July 27, 2009 by Roy Johnson

comprehensive A to Z reference to the classical world

This Dictionary of Classical Myth and Religionis a serious reference book providing invaluable information not only on Greek and Roman mythologies but also on religion in the Graeco-Roman world, including both Judaism and Christianity. It runs from Abaris, legendary devotee of Apollo, through to Zoroaster (who I didn’t realise was the Greek form of the Iranian Zarathrustra). Many of the entries are the length of mini essays. The compilation includes both Greek mythology and Roman festivals, religious places, gods, deities, divination, astrology, and magic. There are also entries on Egyptian religion, Christian beliefs, Homer, Judaism, magic, and river gods.
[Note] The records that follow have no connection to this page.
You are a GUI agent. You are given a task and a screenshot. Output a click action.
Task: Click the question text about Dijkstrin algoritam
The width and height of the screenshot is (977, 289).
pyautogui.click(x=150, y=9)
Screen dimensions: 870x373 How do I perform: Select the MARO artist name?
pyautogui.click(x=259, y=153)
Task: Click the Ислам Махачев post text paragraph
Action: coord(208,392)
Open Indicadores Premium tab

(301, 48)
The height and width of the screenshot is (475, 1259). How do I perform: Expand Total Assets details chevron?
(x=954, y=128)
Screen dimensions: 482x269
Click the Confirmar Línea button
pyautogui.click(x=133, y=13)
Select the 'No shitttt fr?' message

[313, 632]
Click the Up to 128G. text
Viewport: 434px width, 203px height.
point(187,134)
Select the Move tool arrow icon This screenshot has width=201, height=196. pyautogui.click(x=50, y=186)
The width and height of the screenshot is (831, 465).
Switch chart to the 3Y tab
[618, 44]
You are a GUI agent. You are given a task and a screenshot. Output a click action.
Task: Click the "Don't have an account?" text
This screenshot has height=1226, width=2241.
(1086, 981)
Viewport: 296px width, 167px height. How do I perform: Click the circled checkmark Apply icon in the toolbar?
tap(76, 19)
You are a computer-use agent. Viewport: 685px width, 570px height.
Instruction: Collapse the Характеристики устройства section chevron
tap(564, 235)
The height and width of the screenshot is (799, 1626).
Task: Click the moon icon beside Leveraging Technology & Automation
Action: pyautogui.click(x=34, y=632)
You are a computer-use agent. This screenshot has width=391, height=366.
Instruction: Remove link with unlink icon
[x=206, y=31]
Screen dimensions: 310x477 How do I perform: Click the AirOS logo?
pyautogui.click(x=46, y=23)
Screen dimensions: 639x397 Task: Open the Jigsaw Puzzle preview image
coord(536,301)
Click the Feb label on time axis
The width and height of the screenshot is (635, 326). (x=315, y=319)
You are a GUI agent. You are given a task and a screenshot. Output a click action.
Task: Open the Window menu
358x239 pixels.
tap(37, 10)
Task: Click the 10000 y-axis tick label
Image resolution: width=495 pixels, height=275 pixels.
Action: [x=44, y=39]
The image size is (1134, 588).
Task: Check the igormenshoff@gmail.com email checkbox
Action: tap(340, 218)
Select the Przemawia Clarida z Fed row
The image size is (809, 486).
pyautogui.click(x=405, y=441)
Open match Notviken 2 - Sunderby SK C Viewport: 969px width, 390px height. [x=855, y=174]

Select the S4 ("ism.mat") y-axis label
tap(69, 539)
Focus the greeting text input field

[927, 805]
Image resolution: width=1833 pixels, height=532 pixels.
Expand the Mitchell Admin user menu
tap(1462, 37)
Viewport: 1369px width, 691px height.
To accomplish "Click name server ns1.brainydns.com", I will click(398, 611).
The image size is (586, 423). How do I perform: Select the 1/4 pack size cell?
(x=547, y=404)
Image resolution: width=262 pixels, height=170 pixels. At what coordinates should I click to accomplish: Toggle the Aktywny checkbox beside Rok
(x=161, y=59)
Dictionary of Classical Myth and ReligionSo, in a typical entry you are given multiple interpretations and sources. Electra for instance is daughter of Agamemnon and Clytemnestra and sister of Orestes, but she is also alternatively daughter of Atlas and Pleione, mother by Zeus of Dardanus and Iasion.

You can also look up classical notions such as the polis, votive offerings, and hubris (‘intentionally dishonouring behaviour’ – not ‘pride or over-confidence’) .

Iliona, in mythology, eldest daughter of Priam and Hecuba. Wife of Polymestor (see HECUBA), she saved the life of Polydorus in a variant version by passing him off as her son, Polymestor thus murdering his own child.
(Virgil, Aeneid 1. 653-4)

The main text is supplemented by an important introductory essay providing
overviews of mythology, religious pluralism in the ancient world, and the
reception of myths from antiquity to the present.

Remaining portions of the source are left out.